[Saved data entries]
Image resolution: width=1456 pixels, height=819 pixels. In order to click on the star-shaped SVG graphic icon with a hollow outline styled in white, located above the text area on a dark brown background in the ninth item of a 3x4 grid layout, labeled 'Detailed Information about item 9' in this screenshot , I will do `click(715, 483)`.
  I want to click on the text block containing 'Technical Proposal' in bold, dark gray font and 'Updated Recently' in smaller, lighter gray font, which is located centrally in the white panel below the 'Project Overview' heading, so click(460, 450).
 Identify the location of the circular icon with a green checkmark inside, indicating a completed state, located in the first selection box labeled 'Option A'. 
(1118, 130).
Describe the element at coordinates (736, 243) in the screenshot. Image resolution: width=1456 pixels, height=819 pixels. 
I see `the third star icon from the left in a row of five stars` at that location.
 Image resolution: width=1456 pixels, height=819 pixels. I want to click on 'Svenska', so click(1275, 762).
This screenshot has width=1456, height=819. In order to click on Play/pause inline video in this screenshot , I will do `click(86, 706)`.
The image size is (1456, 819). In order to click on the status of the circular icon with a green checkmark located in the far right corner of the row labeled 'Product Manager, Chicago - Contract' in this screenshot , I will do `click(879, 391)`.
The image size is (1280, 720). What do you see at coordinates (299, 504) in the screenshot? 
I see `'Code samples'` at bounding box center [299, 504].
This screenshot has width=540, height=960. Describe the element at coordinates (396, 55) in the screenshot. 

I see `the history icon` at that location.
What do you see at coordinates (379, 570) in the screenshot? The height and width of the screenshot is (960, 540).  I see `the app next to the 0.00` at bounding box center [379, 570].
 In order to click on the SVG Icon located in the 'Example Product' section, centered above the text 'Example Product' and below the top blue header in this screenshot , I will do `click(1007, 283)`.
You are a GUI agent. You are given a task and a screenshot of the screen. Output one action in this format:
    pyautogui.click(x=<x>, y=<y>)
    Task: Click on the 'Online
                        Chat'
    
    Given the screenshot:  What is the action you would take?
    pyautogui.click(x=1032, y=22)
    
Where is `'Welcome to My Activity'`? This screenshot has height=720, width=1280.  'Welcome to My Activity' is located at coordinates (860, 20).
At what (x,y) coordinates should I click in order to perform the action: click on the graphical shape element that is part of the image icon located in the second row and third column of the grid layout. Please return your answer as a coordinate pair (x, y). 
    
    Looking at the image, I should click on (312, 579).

#### What is asked:
Switch "Describe" to "Identify" in the rows starting with the line that contains "Describe the element at coordinates (736, 243)" and going on through the line that contains "Image resolution: width=1456 pixels, height=819 pixels. I want", then write out only those lines with everything else left unchanged.

#### Completed exercise:
Identify the element at coordinates (736, 243) in the screenshot. Image resolution: width=1456 pixels, height=819 pixels. 
I see `the third star icon from the left in a row of five stars` at that location.
 Image resolution: width=1456 pixels, height=819 pixels. I want to click on 'Svenska', so click(1275, 762).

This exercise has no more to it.